Cars are stopped on the highway and haphazardly on the shoulder and median as large black clouds from a wildfire billow overhead.
There was gridlock oh Highway 63 and some abandoned vehicles as residents fled Fort McMurray, Alta., when a wildfire engulfed the city in May 2016. (Brian Langton/Handout/Canadian Press)

Fire vulnerabilities

Co-researcher Jen Beverly, who studies wildland fire at the University of Alberta, is focusing on the biophysical environment around a community, such as where a fire may ignite and where it may spread.

A woman wearing a grey sweater sits in front of a closed window.
Jen Beverly is an associate professor studying wildland fire at the University of Alberta in Edmonton. (Peter Evans/CBC)
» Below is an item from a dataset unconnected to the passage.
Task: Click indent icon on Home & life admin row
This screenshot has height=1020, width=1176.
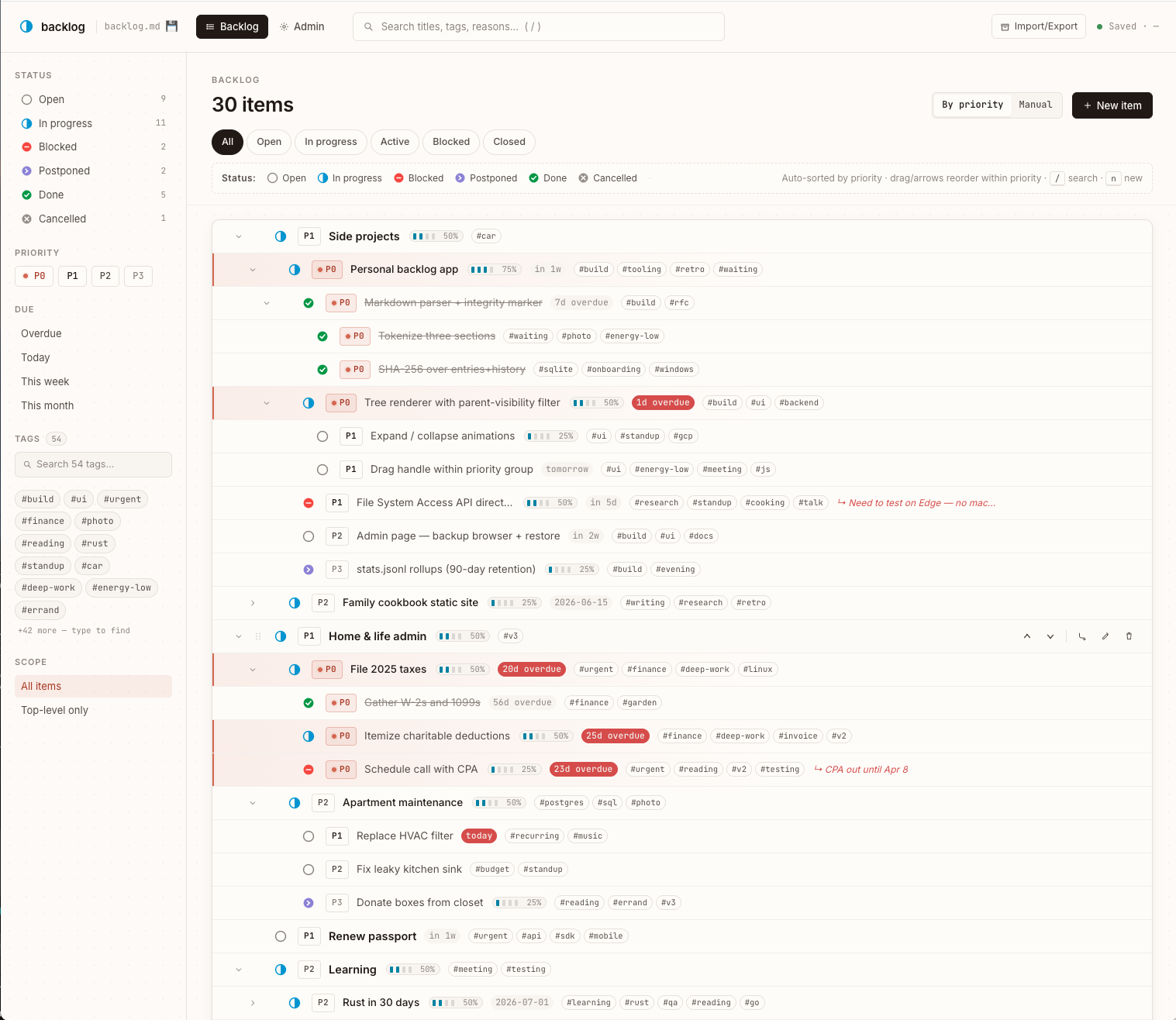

That information is then overlaid onto maps showing the road network.

“If you have a community, for example, with really limited roads out and … one of those escape roads happens to be a key pathway for a fire to move into the community, then you can imagine a scenario where you’ve got a fire moving into town, it’s going to block one of the roads out.… It’s basically going to create a bottleneck,” Beverly said.
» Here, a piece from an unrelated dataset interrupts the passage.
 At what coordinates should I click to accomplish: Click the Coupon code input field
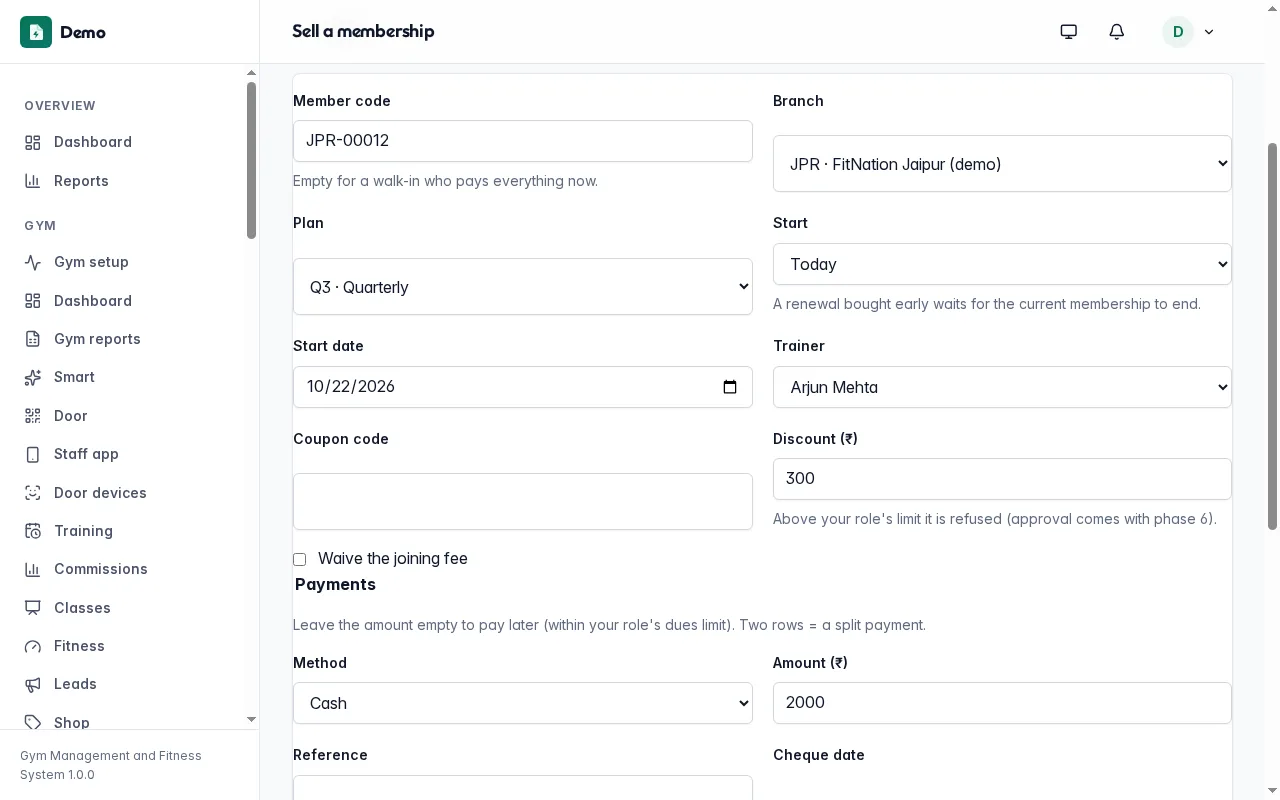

The data collected will help create wildfire evacuation models, showing how residents might get out of a community, to inform evacuation planning and infrastructure.

“The biggest change that we hope to make in this is informing evacuation plans. A lot of communities, either because of their size or their lack of time to be able to do it, don’t have evacuation plans specifically for wildfires,” Wong said.

The project will also look at how the built infrastructure and transportation system could change to help wildfire evacuations and other disasters. 

Looking out a vehicle window at piles of logs on fire in the dark.
Piles of logs on fire at the Patterson sawmill near Hay River, N.W.T., as wildfire moves through the area, Aug. 13. (Sandra Lester)

Fire can happen anywhere

The research started last year and was slightly paused during the 2023 wildfire season to ensure field partners could focus on the real-time wildfire response.

Beverly said the research is important considering what Canadians saw in the spring and summer.

“Fires can happen in places where maybe we haven’t had a lot of fire and don’t expect it to happen,” she said. “What we’ve learned from this past season is that fire can happen there.

“If there’s fuel and we’re living in an uncertain climate situation, it’s possible that any region of the country could experience extended drought, and we saw that in 2023, and when that happens, any fuel can burn.”

The project is expected to be complete by early 2025.